> _Exercise_:
Reproduce each of the following items word for word.

> _Supplied material_:
════

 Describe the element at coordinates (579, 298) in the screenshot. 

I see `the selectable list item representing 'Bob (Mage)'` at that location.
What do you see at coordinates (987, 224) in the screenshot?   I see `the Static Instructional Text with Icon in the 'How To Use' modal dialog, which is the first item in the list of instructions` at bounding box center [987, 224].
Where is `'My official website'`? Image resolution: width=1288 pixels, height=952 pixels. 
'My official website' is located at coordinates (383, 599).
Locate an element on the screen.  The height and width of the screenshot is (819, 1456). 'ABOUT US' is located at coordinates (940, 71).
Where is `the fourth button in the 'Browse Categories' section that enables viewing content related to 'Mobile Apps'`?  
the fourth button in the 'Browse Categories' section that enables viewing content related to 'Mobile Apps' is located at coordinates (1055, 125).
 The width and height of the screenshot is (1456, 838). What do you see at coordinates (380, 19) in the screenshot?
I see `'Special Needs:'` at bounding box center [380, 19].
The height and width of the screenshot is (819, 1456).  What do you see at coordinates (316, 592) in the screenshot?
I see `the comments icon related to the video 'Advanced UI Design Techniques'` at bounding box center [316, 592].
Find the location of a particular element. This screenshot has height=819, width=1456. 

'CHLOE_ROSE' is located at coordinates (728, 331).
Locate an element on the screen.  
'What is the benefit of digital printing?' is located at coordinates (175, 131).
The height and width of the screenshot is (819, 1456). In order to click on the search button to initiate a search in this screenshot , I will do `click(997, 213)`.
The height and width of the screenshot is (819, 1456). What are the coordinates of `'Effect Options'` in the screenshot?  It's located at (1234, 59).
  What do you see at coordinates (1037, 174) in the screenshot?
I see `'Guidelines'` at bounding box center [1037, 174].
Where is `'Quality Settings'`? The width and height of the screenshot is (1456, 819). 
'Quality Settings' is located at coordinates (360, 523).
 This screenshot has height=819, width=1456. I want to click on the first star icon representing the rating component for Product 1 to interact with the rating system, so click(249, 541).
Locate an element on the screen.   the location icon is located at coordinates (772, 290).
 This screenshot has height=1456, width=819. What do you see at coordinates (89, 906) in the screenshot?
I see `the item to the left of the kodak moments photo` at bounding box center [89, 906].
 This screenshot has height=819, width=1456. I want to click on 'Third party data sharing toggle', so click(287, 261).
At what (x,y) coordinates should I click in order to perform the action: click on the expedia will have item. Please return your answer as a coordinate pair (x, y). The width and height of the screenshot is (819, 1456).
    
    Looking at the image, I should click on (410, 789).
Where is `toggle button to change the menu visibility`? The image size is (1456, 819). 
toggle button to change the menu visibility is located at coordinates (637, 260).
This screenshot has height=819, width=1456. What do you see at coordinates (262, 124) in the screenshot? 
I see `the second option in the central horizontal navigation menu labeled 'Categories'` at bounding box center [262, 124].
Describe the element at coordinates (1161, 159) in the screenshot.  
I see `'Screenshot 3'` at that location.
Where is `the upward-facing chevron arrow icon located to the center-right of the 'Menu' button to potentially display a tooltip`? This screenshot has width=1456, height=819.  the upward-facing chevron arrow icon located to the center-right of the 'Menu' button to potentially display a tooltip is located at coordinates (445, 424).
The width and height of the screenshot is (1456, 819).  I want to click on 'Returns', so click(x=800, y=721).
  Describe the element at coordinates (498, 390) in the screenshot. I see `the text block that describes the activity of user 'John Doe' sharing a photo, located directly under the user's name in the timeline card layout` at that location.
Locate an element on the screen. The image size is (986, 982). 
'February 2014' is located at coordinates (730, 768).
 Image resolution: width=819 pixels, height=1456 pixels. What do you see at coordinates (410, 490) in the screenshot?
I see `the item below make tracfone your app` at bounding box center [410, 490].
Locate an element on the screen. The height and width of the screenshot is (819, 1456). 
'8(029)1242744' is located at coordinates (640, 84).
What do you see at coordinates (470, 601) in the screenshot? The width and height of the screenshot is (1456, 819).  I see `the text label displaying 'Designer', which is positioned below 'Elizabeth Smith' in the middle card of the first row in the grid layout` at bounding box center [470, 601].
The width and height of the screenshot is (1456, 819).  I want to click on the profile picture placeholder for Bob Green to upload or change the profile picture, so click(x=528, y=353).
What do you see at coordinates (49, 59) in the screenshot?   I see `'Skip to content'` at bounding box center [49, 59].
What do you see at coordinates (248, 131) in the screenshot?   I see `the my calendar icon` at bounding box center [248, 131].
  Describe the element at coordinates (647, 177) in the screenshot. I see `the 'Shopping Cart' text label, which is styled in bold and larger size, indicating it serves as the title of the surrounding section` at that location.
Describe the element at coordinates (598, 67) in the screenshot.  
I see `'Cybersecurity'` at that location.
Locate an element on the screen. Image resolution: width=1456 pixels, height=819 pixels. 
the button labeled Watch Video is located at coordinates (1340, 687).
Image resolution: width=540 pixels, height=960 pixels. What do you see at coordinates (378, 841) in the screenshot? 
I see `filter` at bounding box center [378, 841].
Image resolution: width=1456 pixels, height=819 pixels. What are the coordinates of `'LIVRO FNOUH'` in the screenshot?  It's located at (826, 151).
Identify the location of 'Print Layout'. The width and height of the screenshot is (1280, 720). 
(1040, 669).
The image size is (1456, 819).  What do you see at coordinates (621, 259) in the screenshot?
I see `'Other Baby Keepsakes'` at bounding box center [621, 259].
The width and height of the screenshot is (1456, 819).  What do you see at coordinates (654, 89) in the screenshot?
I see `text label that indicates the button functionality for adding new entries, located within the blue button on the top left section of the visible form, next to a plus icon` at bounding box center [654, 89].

════

> _Solution to the exercise_:
 Describe the element at coordinates (579, 298) in the screenshot. 

I see `the selectable list item representing 'Bob (Mage)'` at that location.
What do you see at coordinates (987, 224) in the screenshot?   I see `the Static Instructional Text with Icon in the 'How To Use' modal dialog, which is the first item in the list of instructions` at bounding box center [987, 224].
Where is `'My official website'`? Image resolution: width=1288 pixels, height=952 pixels. 
'My official website' is located at coordinates (383, 599).
Locate an element on the screen.  The height and width of the screenshot is (819, 1456). 'ABOUT US' is located at coordinates (940, 71).
Where is `the fourth button in the 'Browse Categories' section that enables viewing content related to 'Mobile Apps'`?  
the fourth button in the 'Browse Categories' section that enables viewing content related to 'Mobile Apps' is located at coordinates (1055, 125).
 The width and height of the screenshot is (1456, 838). What do you see at coordinates (380, 19) in the screenshot?
I see `'Special Needs:'` at bounding box center [380, 19].
The height and width of the screenshot is (819, 1456).  What do you see at coordinates (316, 592) in the screenshot?
I see `the comments icon related to the video 'Advanced UI Design Techniques'` at bounding box center [316, 592].
Find the location of a particular element. This screenshot has height=819, width=1456. 

'CHLOE_ROSE' is located at coordinates (728, 331).
Locate an element on the screen.  
'What is the benefit of digital printing?' is located at coordinates (175, 131).
The height and width of the screenshot is (819, 1456). In order to click on the search button to initiate a search in this screenshot , I will do `click(997, 213)`.
The height and width of the screenshot is (819, 1456). What are the coordinates of `'Effect Options'` in the screenshot?  It's located at (1234, 59).
  What do you see at coordinates (1037, 174) in the screenshot?
I see `'Guidelines'` at bounding box center [1037, 174].
Where is `'Quality Settings'`? The width and height of the screenshot is (1456, 819). 
'Quality Settings' is located at coordinates (360, 523).
 This screenshot has height=819, width=1456. I want to click on the first star icon representing the rating component for Product 1 to interact with the rating system, so click(249, 541).
Locate an element on the screen.   the location icon is located at coordinates (772, 290).
 This screenshot has height=1456, width=819. What do you see at coordinates (89, 906) in the screenshot?
I see `the item to the left of the kodak moments photo` at bounding box center [89, 906].
 This screenshot has height=819, width=1456. I want to click on 'Third party data sharing toggle', so click(287, 261).
At what (x,y) coordinates should I click in order to perform the action: click on the expedia will have item. Please return your answer as a coordinate pair (x, y). The width and height of the screenshot is (819, 1456).
    
    Looking at the image, I should click on (410, 789).
Where is `toggle button to change the menu visibility`? The image size is (1456, 819). 
toggle button to change the menu visibility is located at coordinates (637, 260).
This screenshot has height=819, width=1456. What do you see at coordinates (262, 124) in the screenshot? 
I see `the second option in the central horizontal navigation menu labeled 'Categories'` at bounding box center [262, 124].
Describe the element at coordinates (1161, 159) in the screenshot.  
I see `'Screenshot 3'` at that location.
Where is `the upward-facing chevron arrow icon located to the center-right of the 'Menu' button to potentially display a tooltip`? This screenshot has width=1456, height=819.  the upward-facing chevron arrow icon located to the center-right of the 'Menu' button to potentially display a tooltip is located at coordinates (445, 424).
The width and height of the screenshot is (1456, 819).  I want to click on 'Returns', so click(x=800, y=721).
  Describe the element at coordinates (498, 390) in the screenshot. I see `the text block that describes the activity of user 'John Doe' sharing a photo, located directly under the user's name in the timeline card layout` at that location.
Locate an element on the screen. The image size is (986, 982). 
'February 2014' is located at coordinates (730, 768).
 Image resolution: width=819 pixels, height=1456 pixels. What do you see at coordinates (410, 490) in the screenshot?
I see `the item below make tracfone your app` at bounding box center [410, 490].
Locate an element on the screen. The height and width of the screenshot is (819, 1456). 
'8(029)1242744' is located at coordinates (640, 84).
What do you see at coordinates (470, 601) in the screenshot? The width and height of the screenshot is (1456, 819).  I see `the text label displaying 'Designer', which is positioned below 'Elizabeth Smith' in the middle card of the first row in the grid layout` at bounding box center [470, 601].
The width and height of the screenshot is (1456, 819).  I want to click on the profile picture placeholder for Bob Green to upload or change the profile picture, so click(x=528, y=353).
What do you see at coordinates (49, 59) in the screenshot?   I see `'Skip to content'` at bounding box center [49, 59].
What do you see at coordinates (248, 131) in the screenshot?   I see `the my calendar icon` at bounding box center [248, 131].
  Describe the element at coordinates (647, 177) in the screenshot. I see `the 'Shopping Cart' text label, which is styled in bold and larger size, indicating it serves as the title of the surrounding section` at that location.
Describe the element at coordinates (598, 67) in the screenshot.  
I see `'Cybersecurity'` at that location.
Locate an element on the screen. Image resolution: width=1456 pixels, height=819 pixels. 
the button labeled Watch Video is located at coordinates (1340, 687).
Image resolution: width=540 pixels, height=960 pixels. What do you see at coordinates (378, 841) in the screenshot? 
I see `filter` at bounding box center [378, 841].
Image resolution: width=1456 pixels, height=819 pixels. What are the coordinates of `'LIVRO FNOUH'` in the screenshot?  It's located at (826, 151).
Identify the location of 'Print Layout'. The width and height of the screenshot is (1280, 720). 
(1040, 669).
The image size is (1456, 819).  What do you see at coordinates (621, 259) in the screenshot?
I see `'Other Baby Keepsakes'` at bounding box center [621, 259].
The width and height of the screenshot is (1456, 819).  What do you see at coordinates (654, 89) in the screenshot?
I see `text label that indicates the button functionality for adding new entries, located within the blue button on the top left section of the visible form, next to a plus icon` at bounding box center [654, 89].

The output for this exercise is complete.